Chun wrote a letter for Yi-Shan during his hike. It punctuates the film. She is overwhelmed by it though Yuen insists the letter, written in tragic desperation, didn’t reflect his final thoughts. In his letter, Chun requests her not to grieve for him too much; she is completely swept by the loss and nudges Yuen to share what had happened. He refuses to talk about it. He is also struggling to move on but resists reverting to the past, well aware of how doubly difficult and harrowing the act of remembering/revisiting can be.

After the Snowmelt (2024) ‘Visions du Reel’ Review
A still from “After the Snowmelt” (2024)

Therefore, he shuts off from her any of his own intimate, personal access to that traumatic final stretch of the trek gone horrifically wrong. He tells her he still is interested in trying many other things. It is essential for him to live Chun’s share, just as he would have liked. Gradually, Yi-Shan packs the film with myriad layers where she tries to unpack not just the shadow of their loss but also delve into her friendship with Chun and what he ultimately imparted to her with the particular life he chose to have with his partner.

Having been friends from high school, albeit separated by a year, she admits to the envy she has had of Chun. But she also came to understand that despite her best efforts at being as adventurous and open to experience as him and Yuen, it might eventually be more draining than how she had presaged. In fact, the way Yi-Shan handles a shifting sense of perspective is among the film’s most intelligent, layered decisions. She had been almost seduced by Chun’s dream of dying in the mountains, but as the film unravels, her relationship with the mountains deepens by pragmatic levels.

Yuen doesn’t immediately jump on board with her proposal of meeting members of the rescue team, but he lets her do it by herself if it could grant her a sliver of release from all the wringing disorientation of not knowing how her best friend passed. It leads her on an expedition to Nepal, embarking on a quest of detail and insight. As she travels through Nepal, she meets the locals who her friends had encountered, people who had been generous and kind to them, feeding them before they resumed their arduous trek. That Chun and Yuen are both able to generate intimacy and a sense of love among strangers, they met for only a while comes across beautifully when a woman recounts her interaction with them.

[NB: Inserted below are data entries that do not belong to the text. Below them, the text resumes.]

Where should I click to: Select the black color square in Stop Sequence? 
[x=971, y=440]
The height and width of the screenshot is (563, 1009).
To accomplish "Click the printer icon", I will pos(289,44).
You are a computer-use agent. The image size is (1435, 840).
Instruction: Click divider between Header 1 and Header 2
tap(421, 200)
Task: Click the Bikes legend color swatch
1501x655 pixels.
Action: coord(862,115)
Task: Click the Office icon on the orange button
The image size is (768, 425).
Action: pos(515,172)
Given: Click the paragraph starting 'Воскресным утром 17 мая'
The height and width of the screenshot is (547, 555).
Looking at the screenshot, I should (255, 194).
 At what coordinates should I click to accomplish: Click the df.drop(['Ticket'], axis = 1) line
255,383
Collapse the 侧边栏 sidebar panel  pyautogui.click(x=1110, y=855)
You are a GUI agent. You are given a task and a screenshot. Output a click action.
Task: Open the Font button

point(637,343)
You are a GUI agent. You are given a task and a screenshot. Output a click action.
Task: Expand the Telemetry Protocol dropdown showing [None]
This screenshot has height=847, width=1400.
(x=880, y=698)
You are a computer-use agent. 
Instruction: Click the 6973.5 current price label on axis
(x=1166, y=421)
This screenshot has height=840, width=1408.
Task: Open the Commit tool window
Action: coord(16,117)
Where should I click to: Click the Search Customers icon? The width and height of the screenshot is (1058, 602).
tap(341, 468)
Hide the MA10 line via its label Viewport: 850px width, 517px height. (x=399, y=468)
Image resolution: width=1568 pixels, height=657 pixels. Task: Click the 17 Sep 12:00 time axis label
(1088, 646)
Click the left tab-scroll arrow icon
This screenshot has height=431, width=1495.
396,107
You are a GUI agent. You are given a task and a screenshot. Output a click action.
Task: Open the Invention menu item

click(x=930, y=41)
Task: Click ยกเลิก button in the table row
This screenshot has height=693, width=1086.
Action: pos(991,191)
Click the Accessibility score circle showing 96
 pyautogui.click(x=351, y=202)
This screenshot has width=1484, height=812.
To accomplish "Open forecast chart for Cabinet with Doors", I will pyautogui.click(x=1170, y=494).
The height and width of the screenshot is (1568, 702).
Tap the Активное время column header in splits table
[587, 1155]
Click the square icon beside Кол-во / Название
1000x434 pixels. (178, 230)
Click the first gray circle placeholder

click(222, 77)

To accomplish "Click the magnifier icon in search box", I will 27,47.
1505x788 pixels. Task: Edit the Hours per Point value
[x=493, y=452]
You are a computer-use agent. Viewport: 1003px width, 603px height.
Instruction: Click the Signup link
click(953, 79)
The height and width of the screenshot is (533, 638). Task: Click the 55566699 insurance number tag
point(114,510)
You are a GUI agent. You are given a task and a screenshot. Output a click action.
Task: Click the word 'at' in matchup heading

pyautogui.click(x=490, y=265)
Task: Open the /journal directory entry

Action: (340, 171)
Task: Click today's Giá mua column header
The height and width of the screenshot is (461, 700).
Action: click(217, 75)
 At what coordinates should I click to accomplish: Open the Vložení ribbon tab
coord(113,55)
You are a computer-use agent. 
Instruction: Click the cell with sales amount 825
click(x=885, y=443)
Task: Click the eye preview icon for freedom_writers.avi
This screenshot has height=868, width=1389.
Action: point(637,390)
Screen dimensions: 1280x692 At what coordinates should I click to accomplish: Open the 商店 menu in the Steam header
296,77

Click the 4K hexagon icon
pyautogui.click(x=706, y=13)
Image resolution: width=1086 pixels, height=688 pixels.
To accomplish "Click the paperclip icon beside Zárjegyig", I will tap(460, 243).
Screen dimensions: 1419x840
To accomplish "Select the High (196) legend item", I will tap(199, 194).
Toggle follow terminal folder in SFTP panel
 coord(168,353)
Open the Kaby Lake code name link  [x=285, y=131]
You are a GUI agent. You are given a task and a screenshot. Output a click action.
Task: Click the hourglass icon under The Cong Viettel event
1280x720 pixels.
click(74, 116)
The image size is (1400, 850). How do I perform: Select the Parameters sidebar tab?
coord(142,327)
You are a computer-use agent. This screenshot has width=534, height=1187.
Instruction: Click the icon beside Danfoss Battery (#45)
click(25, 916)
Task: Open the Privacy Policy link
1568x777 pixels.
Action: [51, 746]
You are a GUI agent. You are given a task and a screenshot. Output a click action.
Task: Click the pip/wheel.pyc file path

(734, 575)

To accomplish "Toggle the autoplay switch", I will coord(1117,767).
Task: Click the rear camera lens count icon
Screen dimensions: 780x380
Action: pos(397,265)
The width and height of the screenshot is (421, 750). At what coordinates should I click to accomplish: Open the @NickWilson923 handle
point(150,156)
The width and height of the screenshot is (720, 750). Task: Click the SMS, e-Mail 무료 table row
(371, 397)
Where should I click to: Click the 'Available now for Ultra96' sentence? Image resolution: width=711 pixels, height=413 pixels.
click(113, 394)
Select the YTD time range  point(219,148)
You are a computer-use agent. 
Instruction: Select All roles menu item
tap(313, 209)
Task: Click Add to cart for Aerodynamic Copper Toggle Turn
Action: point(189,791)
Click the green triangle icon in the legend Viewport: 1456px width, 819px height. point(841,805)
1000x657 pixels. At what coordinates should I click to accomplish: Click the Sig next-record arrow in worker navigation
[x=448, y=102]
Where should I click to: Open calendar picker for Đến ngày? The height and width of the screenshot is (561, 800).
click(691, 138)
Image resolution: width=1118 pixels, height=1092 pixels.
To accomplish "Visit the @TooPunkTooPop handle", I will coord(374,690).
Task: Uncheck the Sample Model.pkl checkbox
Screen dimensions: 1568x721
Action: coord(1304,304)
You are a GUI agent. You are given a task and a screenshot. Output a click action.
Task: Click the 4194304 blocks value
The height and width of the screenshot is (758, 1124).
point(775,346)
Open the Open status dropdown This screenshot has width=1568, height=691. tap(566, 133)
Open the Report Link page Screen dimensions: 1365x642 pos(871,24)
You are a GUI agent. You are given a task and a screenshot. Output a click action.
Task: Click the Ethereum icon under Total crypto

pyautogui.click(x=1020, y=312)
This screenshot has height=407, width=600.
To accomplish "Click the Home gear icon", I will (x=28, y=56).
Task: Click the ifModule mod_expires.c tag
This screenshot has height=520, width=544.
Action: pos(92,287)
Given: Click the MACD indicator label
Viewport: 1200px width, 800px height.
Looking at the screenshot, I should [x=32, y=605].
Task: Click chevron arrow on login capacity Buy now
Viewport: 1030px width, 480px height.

Yi-Shan puts a lot of mountainous landscapes, both Taiwan’s forests and the high peaks of Nepal, at the forefront. How treacherously, terrifyingly unpredictable weather conditions could be, and the vicious potential of snowdrifts, capable of even killing wild boars — she uncovers their extent only after she lands in Nepal, traversing the regions her friends had made their fateful way through. She even gives a shot at enduring the circumstances, albeit starkly different from how it had been earlier; inside the cave, Chun and Yuen had taken shelter from the sudden swathes of snow, ultimately getting trapped in it for as long as forty-seven days, Yeun surviving the final stretch merely on salt.

“After the Snowmelt” is profoundly introspective, comfortable in its sense of calm, concealing its own unsettling stratum. Besides the enveloping sense of natural landscapes, unlocking what an equation with them may entail in terms of either plunging more audaciously into life or being tempered, Yi-Shan traces her own internal journey with unerring honesty and hard-eyed appraisal of her emotional upheavals.

After the Snowmelt premiered at the Visions du Reel Film Festival 2024.